The experts also are rethinking how many anthrax spores it takes to cause the most dangerous form of the disease. And they're using the word "cross-contamination" more frequently in connection with the anthrax outbreak.
Inhaled - from where?
A New York woman was in critical condition Wednesday morning, unable to speak to investigators. The infected employee, who worked in the hospital stock room near the hospital's mailroom, has the inhaled type of anthrax infection.
Making the case more perplexing, tests conducted at the hospital where she worked turned up no anthrax contamination in the building. But that has not calmed the fears of patients and employees of the Manhattan Eye, Ear and Throat Hospital.
Health officials say it's possible the woman picked up the infection somewhere else, but no one knows where. They say it's particularly troubling that she developed inhalation anthrax, which supposedly results from exposure to a large number of spores.
"All bets are off," said Dr. Anthony Fauci of the National Institutes of Health. He said health officials and investigators need to do "a real full-court press on trying to track this down. This is critical," he said in an interview on NBC's Today show on Wednesday.
In the New Jersey case, health officials said it's possible that the woman who contracted a skin anthrax infection could have received a letter that brushed against anthrax spores somewhere in the postal chain. The experts call it "cross-contamination."
The woman, who is recovering, works as a bookkeeper for an accounting firm, which is a five-minute drive from the Hamilton Township mail-processing center. That's where three anthrax-laden letters, including the one to Sen. Tom Daschle, were postmarked.
Dr. Fauci said although cross-contamination could explain the New Jersey woman's infection, that is no reason to panic.
"There have been over 20 billion pieces of mail that have gone out since the recognition of this crisis that we're in, and we have what looks like a single example of possibly getting contamination from a letter that came to you."
He said the odds of that happening are "very, very slight," and he said that's the reason federal health officials have so far refused to widely disseminate antibiotics to anyone who receives or handles mail.
Recent press reports, quoting scientists, suggest it may take far fewer spores than experts first thought to cause inhalation anthrax infections.
Dr. Fauci said he's "uncomfortable" with empirical evidence suggesting that it takes 8,000-10,000 spores to cause pulmonary (inhaled) anthrax infections.

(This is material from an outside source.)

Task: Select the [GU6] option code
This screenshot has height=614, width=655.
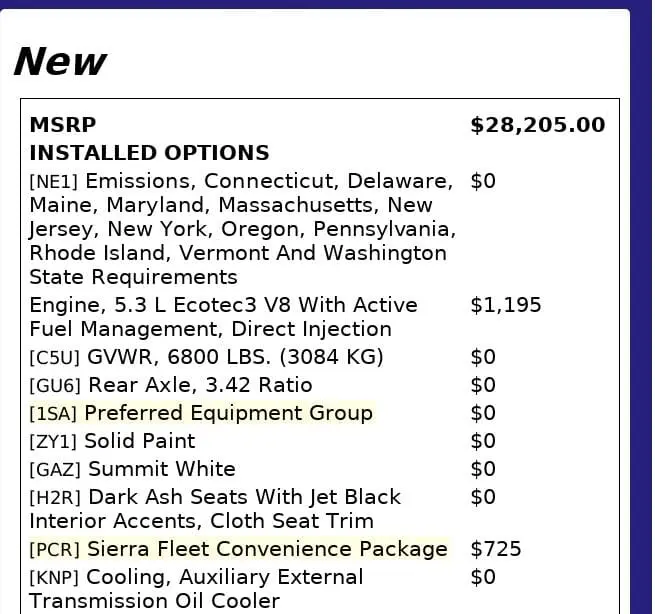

Studies done on animals suggest that 8,000-10,000 is the critical number, he said. "I actually think that in all of biology, it's a bell-shaped curve, and maybe that's the standard mean amount."
Fauci said it's important to keep an open mind about the minimum number of spores needed to cause pulmonary anthrax infection. He said there's a "gray zone that has people scratching their heads."
Fauci agreed on the need for heightened vigilance on the part of the public, given the fact that "the right dispersal system" could cause a lot of damage. "You don't want to frighten people but you can't disregard that as a possibility," he said.